* [TASK REQUIREMENTS]: Since only part of the material below is wanted, output exactly the lines from the one with "Where should I" up to and including the one with "You are a computer-use agent.".
━━━ SUPPLIED MATERIAL ━━━
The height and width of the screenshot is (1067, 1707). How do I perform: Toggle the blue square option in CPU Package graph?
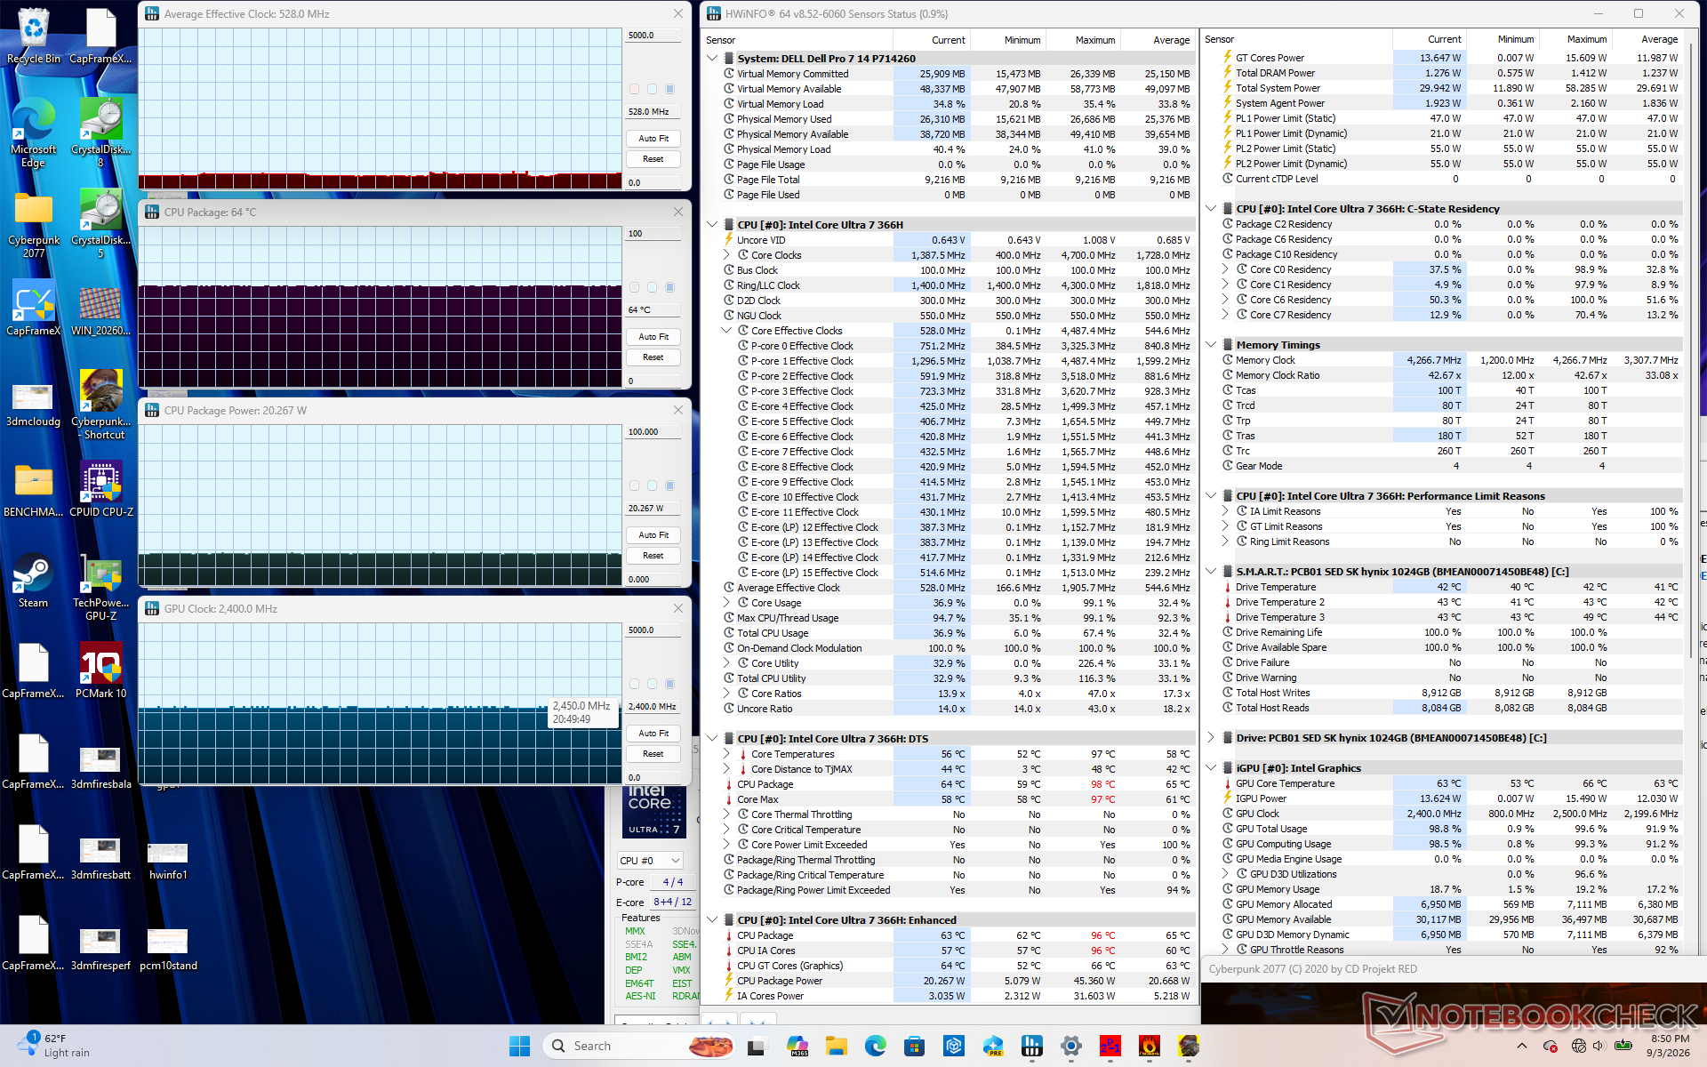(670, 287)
━━━
━━━ SUPPLIED MATERIAL ━━━
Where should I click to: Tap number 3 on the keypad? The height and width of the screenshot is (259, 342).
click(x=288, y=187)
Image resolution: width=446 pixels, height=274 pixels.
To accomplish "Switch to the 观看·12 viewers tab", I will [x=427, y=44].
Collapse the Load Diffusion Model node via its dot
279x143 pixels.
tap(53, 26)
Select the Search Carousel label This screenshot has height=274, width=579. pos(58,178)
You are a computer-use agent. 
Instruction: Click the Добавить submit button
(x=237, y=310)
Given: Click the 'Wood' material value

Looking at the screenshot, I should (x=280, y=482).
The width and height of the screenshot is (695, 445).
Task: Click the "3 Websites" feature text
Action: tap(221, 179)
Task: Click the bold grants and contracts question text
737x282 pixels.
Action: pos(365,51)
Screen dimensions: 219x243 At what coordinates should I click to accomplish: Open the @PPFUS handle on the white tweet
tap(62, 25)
━━━
━━━ SUPPLIED MATERIAL ━━━
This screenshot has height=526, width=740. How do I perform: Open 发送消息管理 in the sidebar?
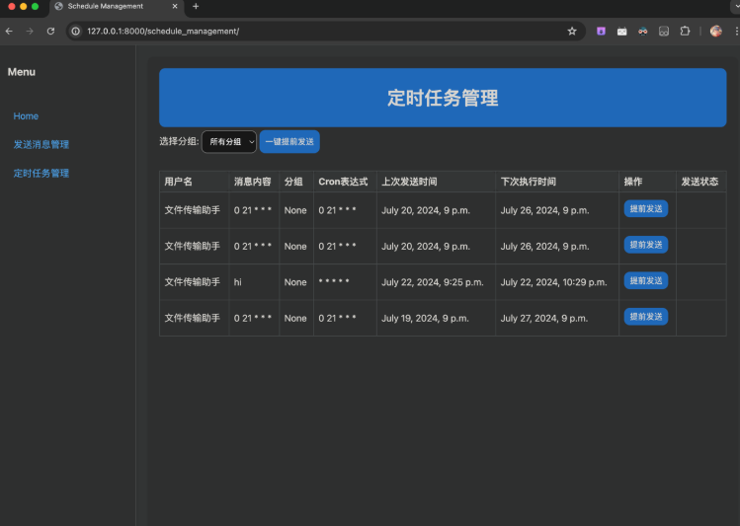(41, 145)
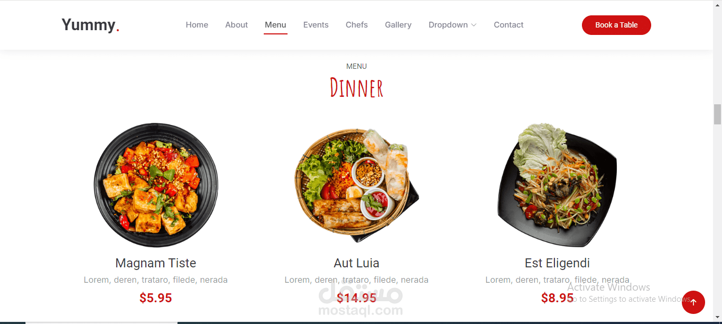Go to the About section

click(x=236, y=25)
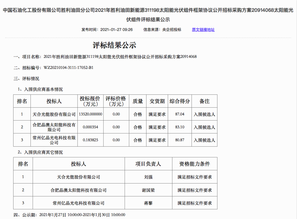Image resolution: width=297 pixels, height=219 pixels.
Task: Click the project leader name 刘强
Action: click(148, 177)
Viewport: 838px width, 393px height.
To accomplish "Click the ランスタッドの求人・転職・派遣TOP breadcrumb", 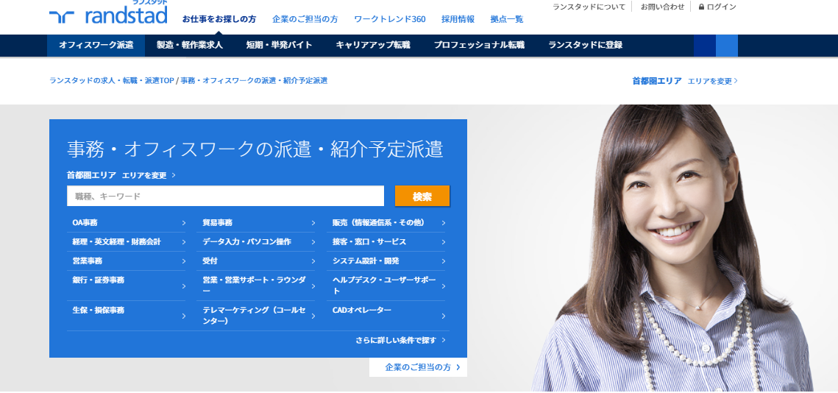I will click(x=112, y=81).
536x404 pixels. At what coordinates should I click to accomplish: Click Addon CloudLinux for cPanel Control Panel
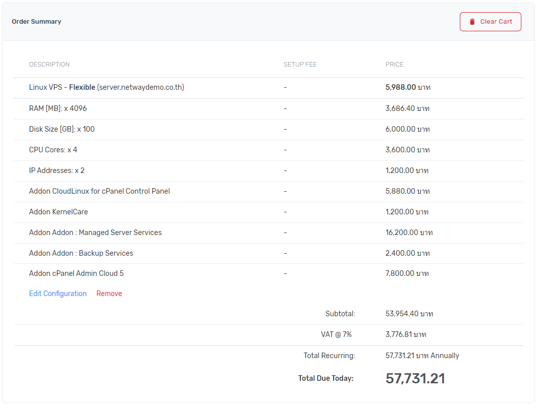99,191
━━━
* [ANSWER BOX]:
Where should I click to: Tap number 3 on the keypad? The height and width of the screenshot is (259, 342).
click(x=288, y=187)
Image resolution: width=446 pixels, height=274 pixels.
To accomplish "Switch to the 观看·12 viewers tab", I will [x=427, y=44].
Collapse the Load Diffusion Model node via its dot
279x143 pixels.
tap(53, 26)
Select the Search Carousel label This screenshot has height=274, width=579. pos(58,178)
You are a computer-use agent. 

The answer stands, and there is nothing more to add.